▶ _TRAVAIL DEMANDÉ_:
1. Recopiez mot pour mot le passage de l'extrait sur la traduction de Rabelais qui commence par « La destruction des locutions, la » et se termine par « pas la ponctuation. ».
2. Répondez à ces questions d'après l'extrait sur la traduction de Rabelais :
(a) Combien d'expressions métaphoriques le chapitre 11 de Gargantua contient-il ?
(b) Quelle langue Vinaver ajoute-t-il comme nouvelle « couche linguistique » ?
(c) Qu'est-ce qui détruit le plus souvent le rythme d'une œuvre en prose ?
3. Dans l'extrait sur la traduction de Rabelais, la citation placée au début du paragraphe « Une œuvre en prose » indique ce dont une telle œuvre abonde. Donnez tous les termes de cette énumération.

▶ _TEXTE SOURCE_:

- - -

14 Même si, en explicitant, le traducteur serbe modifie la forme de certains éléments du texte (la rationalisation), même s’il les explique (la clarification) et rend plus longue la traduction (l’allongement), il ne détruit pas l’arborescence de l’original. Par ces noms « dédoublés », il rend le texte encore plus arborescent. Les clarifications du traducteur serbe ne représentent pas le passage de la polysémie à la monosémie que Berman interdit. Bien au contraire : à la polysémie déjà présente dans l’œuvre Vinaver ajoute une nouvelle « couche linguistique » – la langue serbe. Il met au jour ce qui est réprimé dans l’original : le principe de la polarisation des personnages dans l’œuvre de Rabelais. L’étymologie y joue un rôle important, parce que les personnages identifiés comme « bons » portent des noms grecs, tandis que ceux qui portent des noms français ou latins (latinisés) sont plutôt considérés comme les ennemis des géants et de leurs compagnons. Les ajouts de Vinaver ne sont pas « vides ». Ils préservent le rythme jovial (que les notes en bas de page briseraient), permettent la compréhension du sens et traduisent le comique rabelaisien.
La destruction des locutions, la destruction des rythmes
15Une œuvre en prose « abonde en images, locutions, tournures, proverbes » exprimant « un sens ou une expérience qui se retrouvent dans des locutions d’autres langues »20. Remplacer excessivement de telles locutions par leurs équivalents est un ethnocentrisme. Berman trouve que ce n’est d’ailleurs pas nécessaire, parce qu’il « existe en nous une conscience-de-proverbe qui percevra tout de suite, dans le nouveau proverbe, le frère d’un proverbe du cru »21.
16 Par rapport à la poésie, la prose est moins susceptible à la destruction des rythmes, grâce à sa masse, sa quantité, mais elle n’est pas moins rythmique que la poésie22. Le rythme d’une œuvre en prose est le plus souvent détruit si le traducteur ne respecte pas la ponctuation.
17 Dans le chapitre 11 de Gargantua, Rabelais décrit l’adolescence du jeune géant. Ce chapitre contient 69 expressions métaphoriques (déformations de proverbes et locutions courantes) prises au sens littéral. Pour la traduction des métaphores, qui sont probablement le plus grand défi lancé au traducteur, la théorie propose plusieurs solutions : traduction littérale, substitution, création de nouvelles métaphores etc. Cependant, ces procédés ne concernent que l’usage habituel des proverbes et des locutions métaphoriques, c’est-à-dire l’expression de la sagesse populaire ou d’une vérité d’expérience, des effets stylistiques etc. Chez Rabelais, qui cherche à « libérer » les mots, à lutter contre la conception médiévale du rapport presque « magique » entre le mot et la chose, il n’y a pourtant rien d’habituel : par la surabondance de ces expressions métaphoriques et leur démétaphorisation, Rabelais met au relief « que l’enfant abandonné à ses instinct fait spontanément tout ce que condamne la sagesse des nations »23.

- - -

▶ _DONNÉES FOURNIES_:
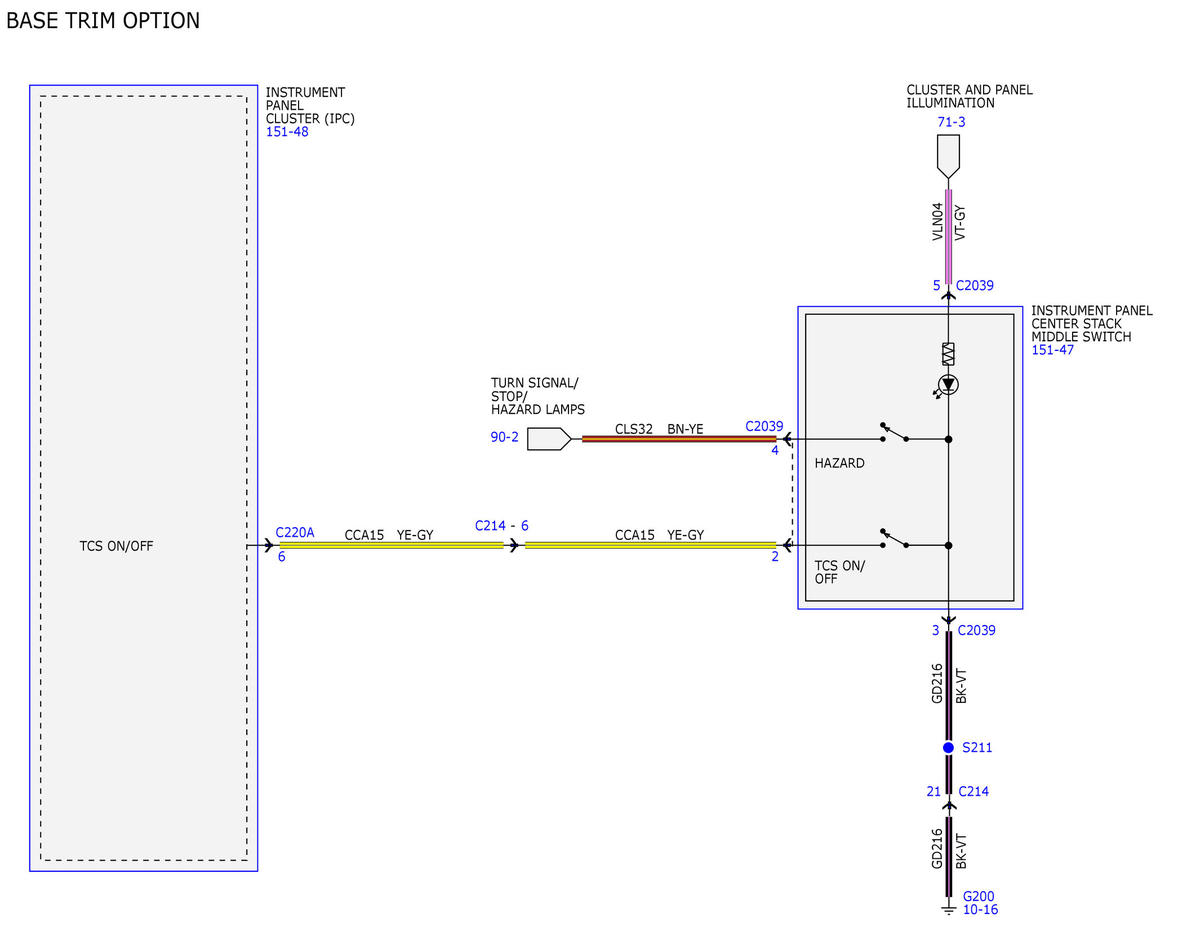Open the 151-48 cluster page link

pos(287,132)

- - -

▶ _CORRIGÉ_:
1.
La destruction des locutions, la destruction des rythmes
15Une œuvre en prose « abonde en images, locutions, tournures, proverbes » exprimant « un sens ou une expérience qui se retrouvent dans des locutions d’autres langues »20. Remplacer excessivement de telles locutions par leurs équivalents est un ethnocentrisme. Berman trouve que ce n’est d’ailleurs pas nécessaire, parce qu’il « existe en nous une conscience-de-proverbe qui percevra tout de suite, dans le nouveau proverbe, le frère d’un proverbe du cru »21.
16 Par rapport à la poésie, la prose est moins susceptible à la destruction des rythmes, grâce à sa masse, sa quantité, mais elle n’est pas moins rythmique que la poésie22. Le rythme d’une œuvre en prose est le plus souvent détruit si le traducteur ne respecte pas la ponctuation.

2.
(a) 69 expressions métaphoriques.
(b) La langue serbe.
(c) Le fait que le traducteur ne respecte pas la ponctuation.

3. images, locutions, tournures, proverbes